その結果、図３に示すように、肝疾患検体におけるＬｏｔ．０５０９２１抗ＣＲＰモノクローナル抗体感作Ｌａｔｅｘ試薬では、同検体の測定値が抗ＣＲＰＰｏＡｂ感作Ｌａｔｅｘ試薬の約半分ほどになっている。これは抗ＣＲＰＰｏＡｂ感作Ｌａｔｅｘ試薬には多数のエピトープがあり他の物質と非特異的な反応を示す可能性があるのに対し、本発明の抗体は、１つのエピトープとのみ特異的な反応を示すことに起因していると考えられる。また、Ｌｏｔ．ＣＰ８０１０５抗ＣＲＰモノクローナル抗体感作Ｌａｔｅｘ試薬と比較しても反応性が高いことがわかる。

Claims

Ｃ−反応性タンパク質（以下、ＣＲＰという）に反応し、配列番号１に示すＣＲＰのアミノ酸配列の１４７〜１７２領域に存在するエピトープを認識する抗ＣＲＰ抗体。

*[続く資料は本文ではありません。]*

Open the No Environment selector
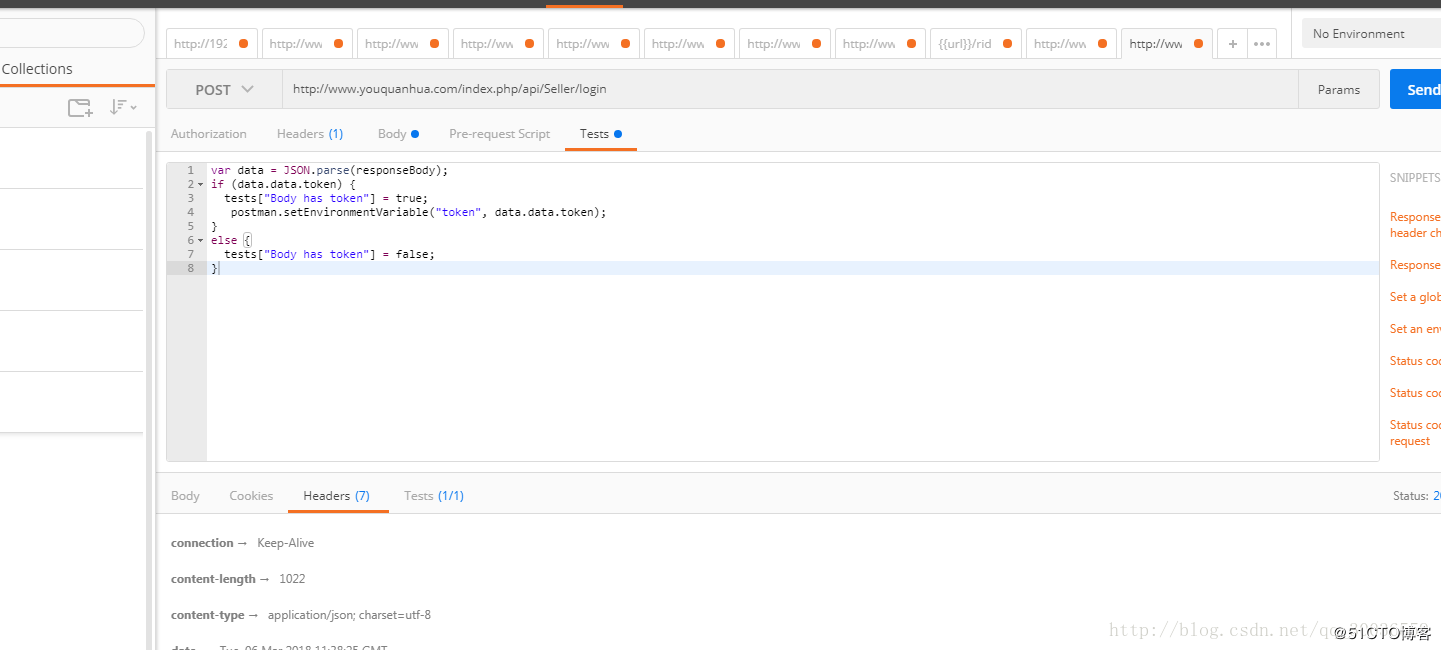Viewport: 1441px width, 650px height. tap(1370, 34)
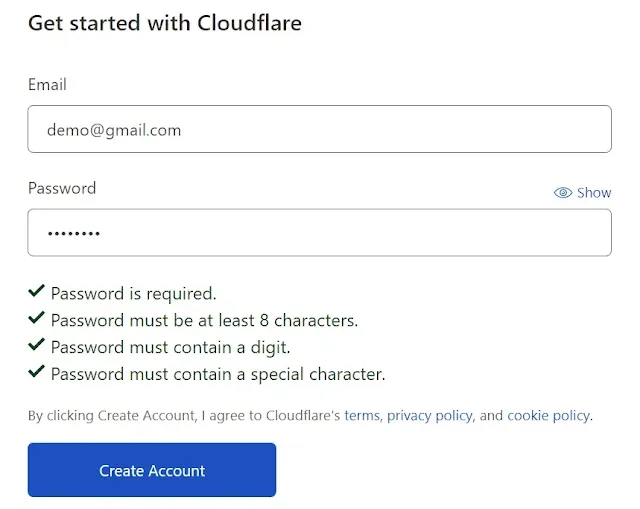Open the privacy policy link

429,416
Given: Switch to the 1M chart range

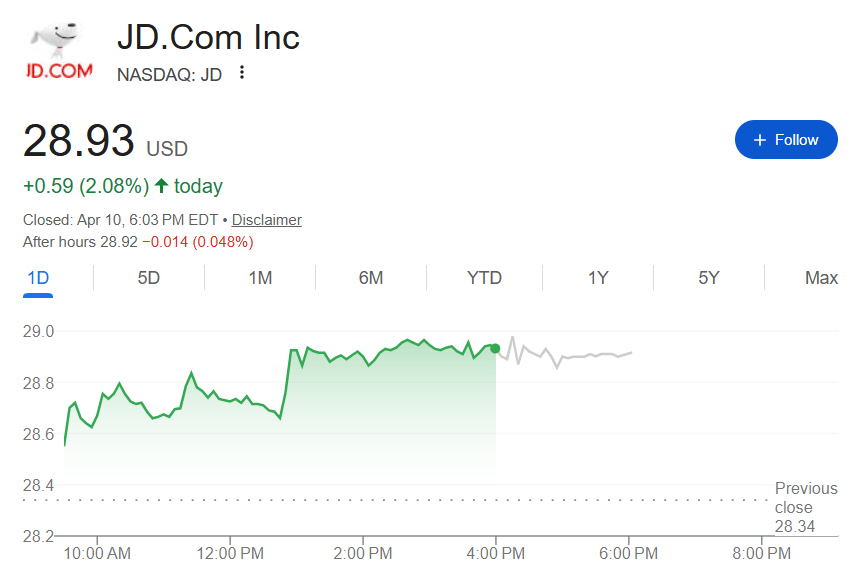Looking at the screenshot, I should click(x=260, y=278).
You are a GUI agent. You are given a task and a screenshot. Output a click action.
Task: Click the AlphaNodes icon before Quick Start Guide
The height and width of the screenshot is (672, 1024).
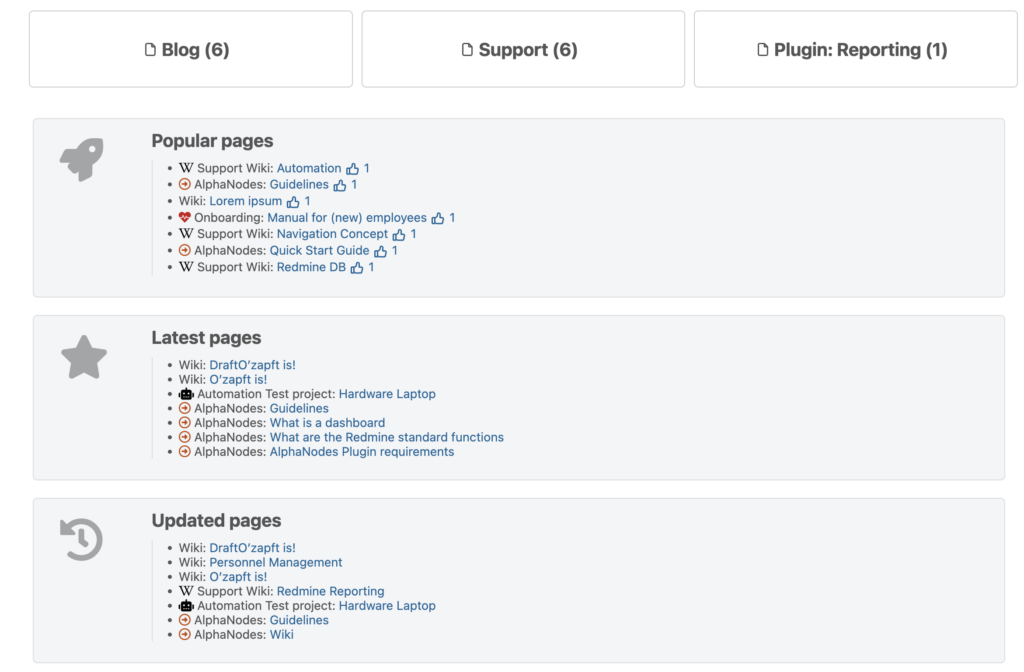tap(185, 250)
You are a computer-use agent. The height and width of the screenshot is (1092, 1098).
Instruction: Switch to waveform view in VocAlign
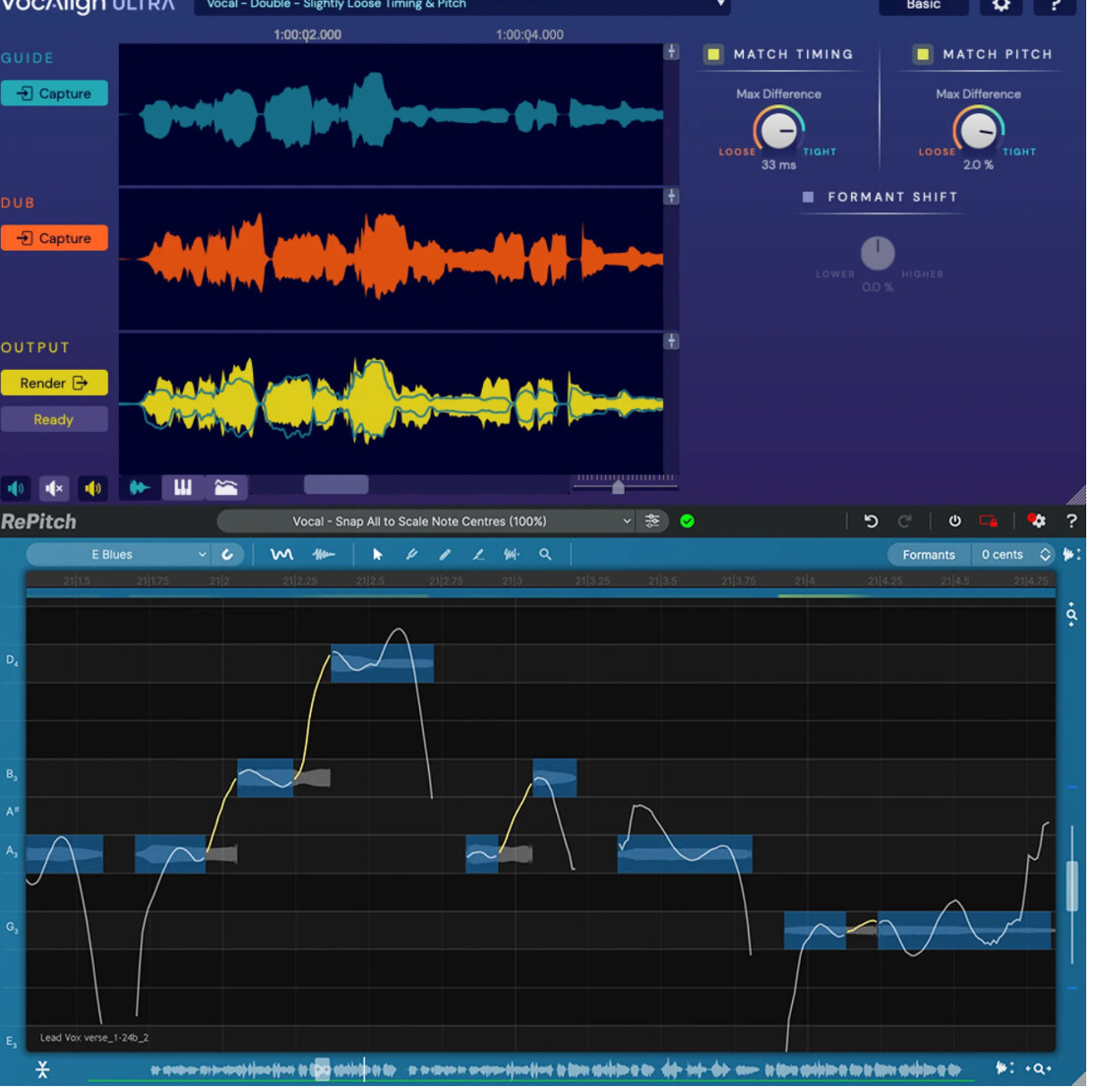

モノクローナル抗体である請求項１記載の抗ＣＲＰ抗体。
受領番号ＦＥＲＭＡＢＰ−１１００１として寄託されたハイブリドーマより産生されるものである請求項２記載の抗ＣＲＰ抗体。
配列番号１に示すアミノ酸配列を有するペプチドを免疫原として得られたものである請求項１〜３のいずれか１項記載の抗ＣＲＰ抗体。
ペプチドが組換えペプチドである請求項４記載の抗ＣＲＰ抗体。
ハイブリドーマＣＲＰ８（受領番号ＦＥＲＭＡＢＰ−１１００１）。
請求項１〜５のいずれか１項記載の抗ＣＲＰ抗体を含有するＣＲＰ測定試薬。
被検試料に請求項１〜５のいずれか１項記載の抗ＣＲＰ抗体を接触させて免疫測定を行うことを特徴とするＣＲＰの測定方法。
被検試料が、血液、血清又は血漿である請求項８記載の測定方法。
免疫測定の手段がＥＬＩＳＡ又はラッテクス凝集法である請求項８又は９記載の測定方法。